The study was powered to detect at least a 20% higher frequency of seroconversion among the Group 1 infants than among the Group 2 infants. It was assumed that about 55% of the Group-2 infants would seroconvert in terms of their anti-rotavirus IgA, since 57% of infants given two doses of the vaccine had previously shown such seroconversion in a trial of the efficacy of Rotarix® in South Africa.8Madhi SA, Cunliffe NA, Steele D, Witte D, Kirsten M, Louw C et al. Effect of human rotavirus vaccine on severe diarrhea in African infants. N Engl J Med 2010;362:289–98. doi: http://dx.doi.org/10.1056/NEJMoa0904797 PMID:20107214
https://doi.org/10.1056/NEJMoa0904797...
After setting a 5% significance level and 80% power and allowing for 20% loss to follow-up, our aim was to enrol at least 123 infants into each of the two study groups.

Statistical analysis

For the allocation of infants to each study group, a randomization list was generated using the SAS software package (SAS Institute, Cary, USA).
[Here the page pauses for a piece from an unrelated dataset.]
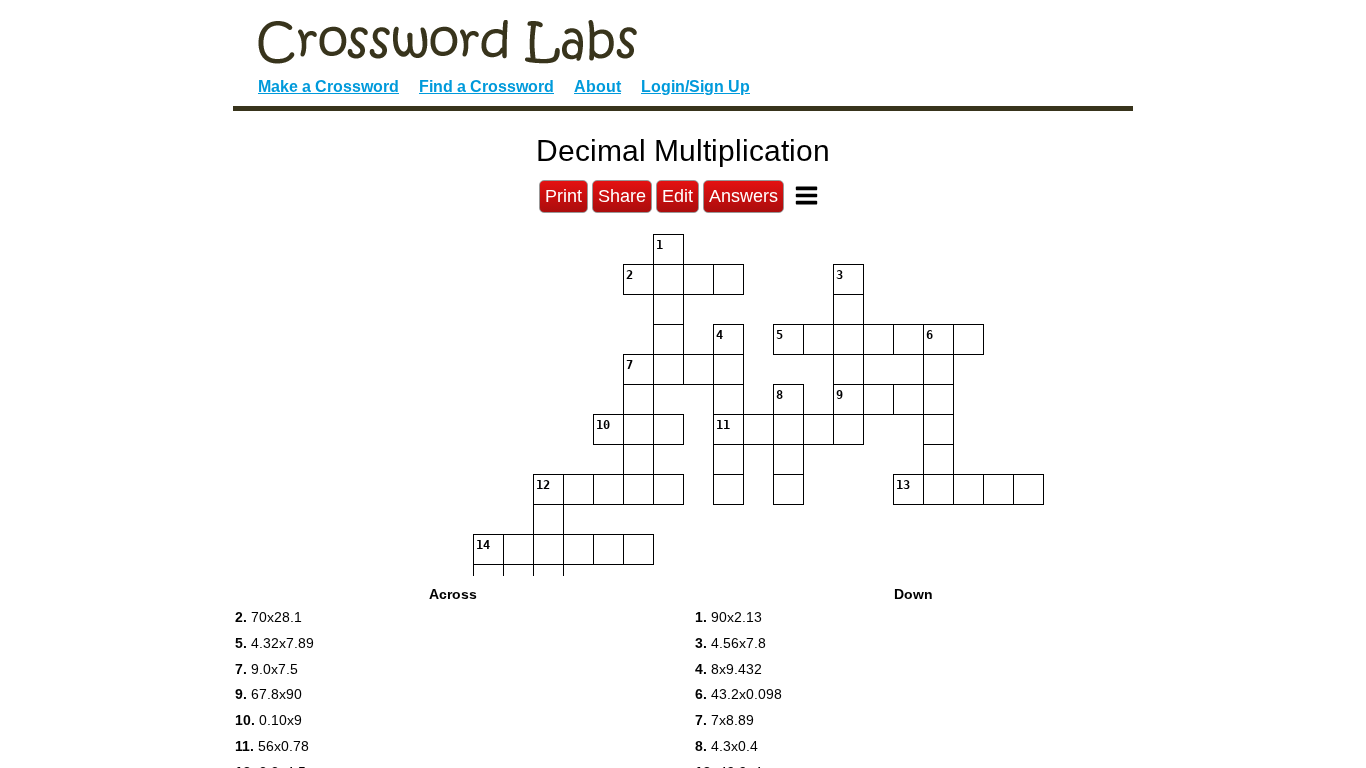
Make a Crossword (328, 86)
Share (622, 196)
Data analysis was performed using version 12.1 of the STATA package (StataCorp. LP, College Station, USA). A P-value of 0.05 or lower was considered statistically significant. Titres were log-transformed to give a better approximation to a normal distribution. Geometric mean titres were calculated. Continuous variables were compared using two-sample Student’s t-tests – if the data were normally distributed – or Wilcoxon rank-sum tests. Temporal changes in the log-transformed titres within a single study group were investigated in t-tests for matched pairs. Categorical variables were compared using χ2 tests. For the calculation of geometric mean titres, titres of anti-rotavirus IgA in serum that fell below 20 and titres of anti-rotavirus IgA in breast milk that fell below 5 were each assigned a value of 1. Even the data for infants who had pre-vaccination titres of anti-rotavirus IgA in serum that exceeded 20 were included in the final analyses. Seroconversion was defined as a fourfold or greater increase in anti-rotavirus IgA titre compared with the titre recorded before the first dose of Rotarix®.

Results

In total, 250 infants were enrolled at a median age of 6.1 weeks. At enrolment, each of these infants received a first dose of Rotarix®, oral polio vaccine and other, scheduled, childhood vaccines. Although 125 infants were allocated to each study group, only 98 (78%) of those allocated to Group 1 and 106 (85%) of those allocated to Group 2 were fully adherent to the study protocol and included in the final analysis (Fig. 1). No significant differences were observed – in infant age at enrolment, sex or birth weight or baseline titres of anti-rotavirus IgA and IgG in the infants and their mothers – between the “evaluable” infants who were included in the final analysis and the other enrolled infants (data not shown).

Fig. 1

Flowchart of mother–infant pair enrolment and follow-up in study of the effect of breastfeeding on the immunogenicity of rotavirus vaccine, South Africa, 2009–2010

In terms of sex, birth weight and age at vaccination, the evaluable infants in Group 1 were similar to those in Group 2 (Table 1). The second Rotarix® dose was administered at a median of 9.1 weeks (range: 5.4–16.9) after the first dose and subsequent immunogenicity was measured a median of 4.5 weeks (range: 3.9–8.3) later. The timing of these events was similar in the two study groups. When measured before the first vaccine dose, the geometric mean titres of anti-rotavirus IgG and IgA in infant sera and anti-rotavirus IgA in maternal sera and breast milk samples and the geometric mean neutralizing titres in breast milk were also similar in the two study groups (Table 1).

Table 1
Comparison of mother–infant pairs assigned to two arms of a study on the effect of breastfeeding on the immunogenicity of rotavirus vaccine, South Africa, 2009–2010

There were no significant between-group differences in the geometric mean titres of anti-rotavirus IgA in infant sera measured after the first (P = 0.612) or second doses (P = 0.685) of Rotarix® (Table 1). However, in both the Group 1 infants and the Group 2 infants, such mean titres were higher after both the first dose of Rotarix® (53.4 and 46.0, respectively) and the second (137.7 and 122.7, respectively) than the titres recorded before the first dose (14.2 and 14.6, respectively). These within-group temporal changes were all statistically significant (P < 0.001).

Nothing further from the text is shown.